Exercise aim -
Return the listing below unchanged, but without pictures.

:::

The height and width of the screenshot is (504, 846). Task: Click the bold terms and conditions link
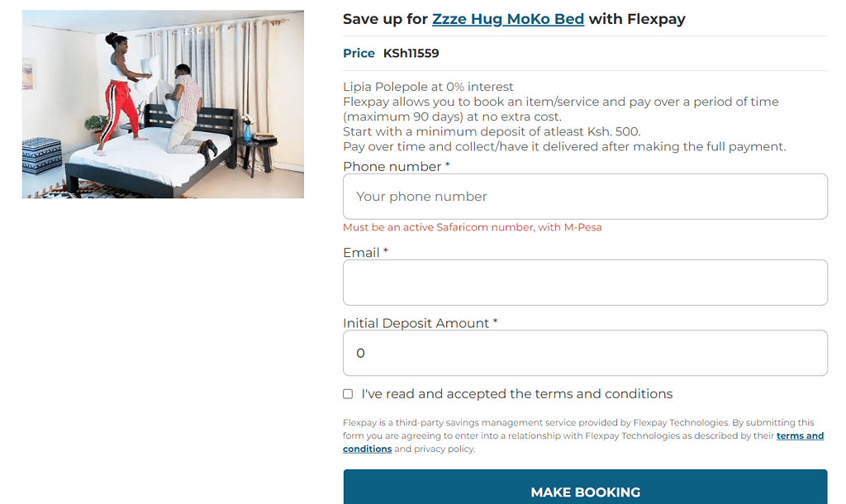[800, 436]
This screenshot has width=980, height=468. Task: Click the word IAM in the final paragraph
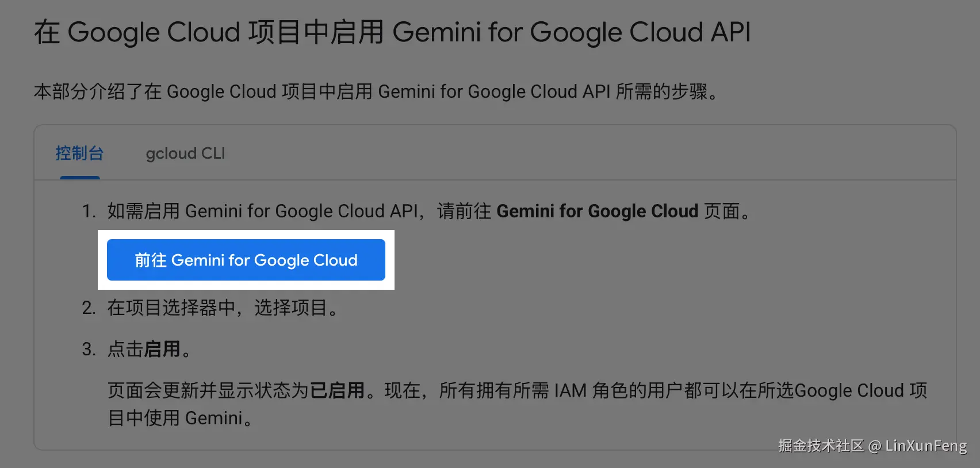(x=570, y=390)
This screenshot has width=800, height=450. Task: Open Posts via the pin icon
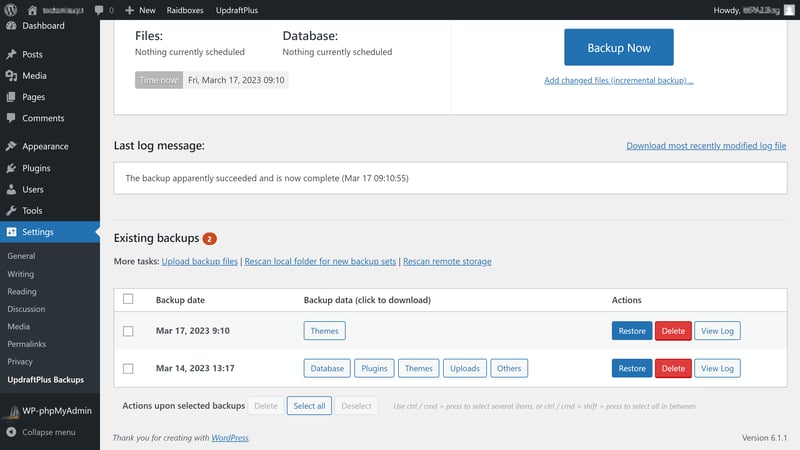(x=11, y=54)
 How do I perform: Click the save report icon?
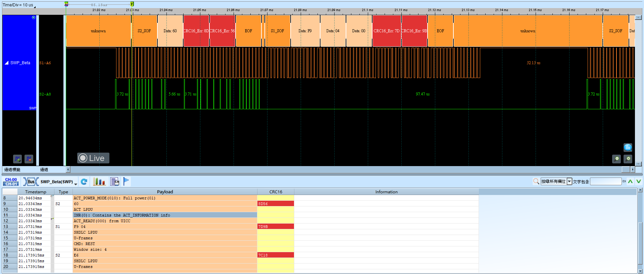click(115, 182)
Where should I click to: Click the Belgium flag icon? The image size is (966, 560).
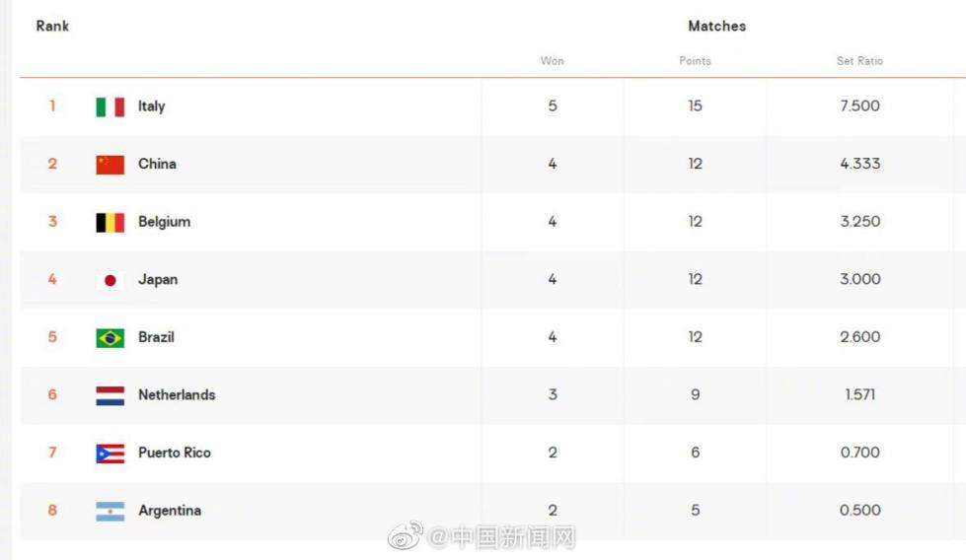[110, 223]
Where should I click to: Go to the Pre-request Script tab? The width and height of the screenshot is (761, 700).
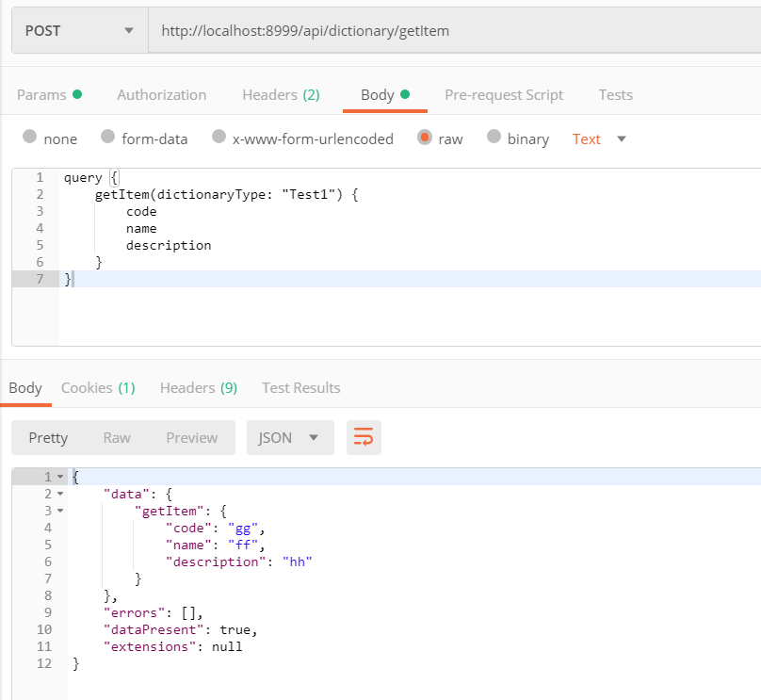504,95

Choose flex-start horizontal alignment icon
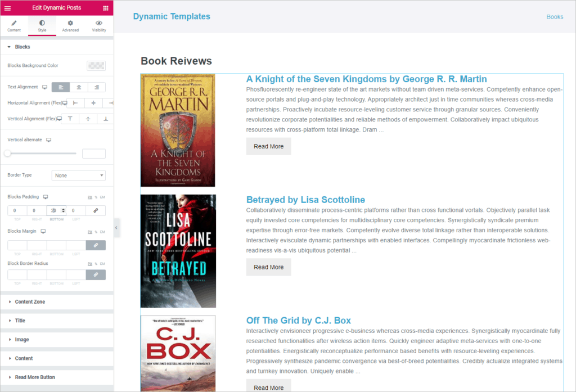click(75, 103)
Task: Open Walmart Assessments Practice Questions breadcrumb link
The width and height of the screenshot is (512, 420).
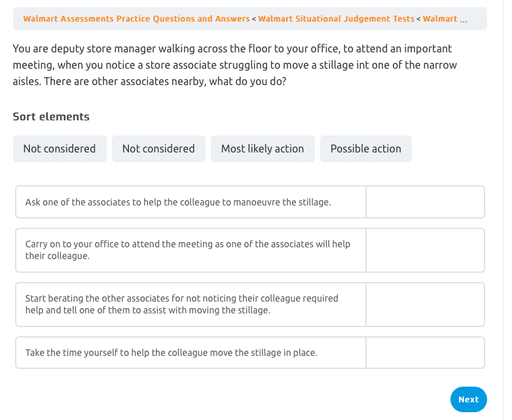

:::

Response to the task -
The height and width of the screenshot is (504, 846). Task: Click the bold terms and conditions link
[800, 436]
This screenshot has width=980, height=468. Task: Click the word IAM in the final paragraph
(x=570, y=390)
This screenshot has width=800, height=450. Task: Open Posts via the pin icon
(x=11, y=54)
 How do I perform: Click the save report icon?
click(115, 182)
Where should I click to: Click the Belgium flag icon? The image size is (966, 560).
[110, 223]
Where should I click to: Go to the Pre-request Script tab? The width and height of the screenshot is (761, 700).
504,95

Choose flex-start horizontal alignment icon
click(75, 103)
Task: Open Walmart Assessments Practice Questions breadcrumb link
The width and height of the screenshot is (512, 420).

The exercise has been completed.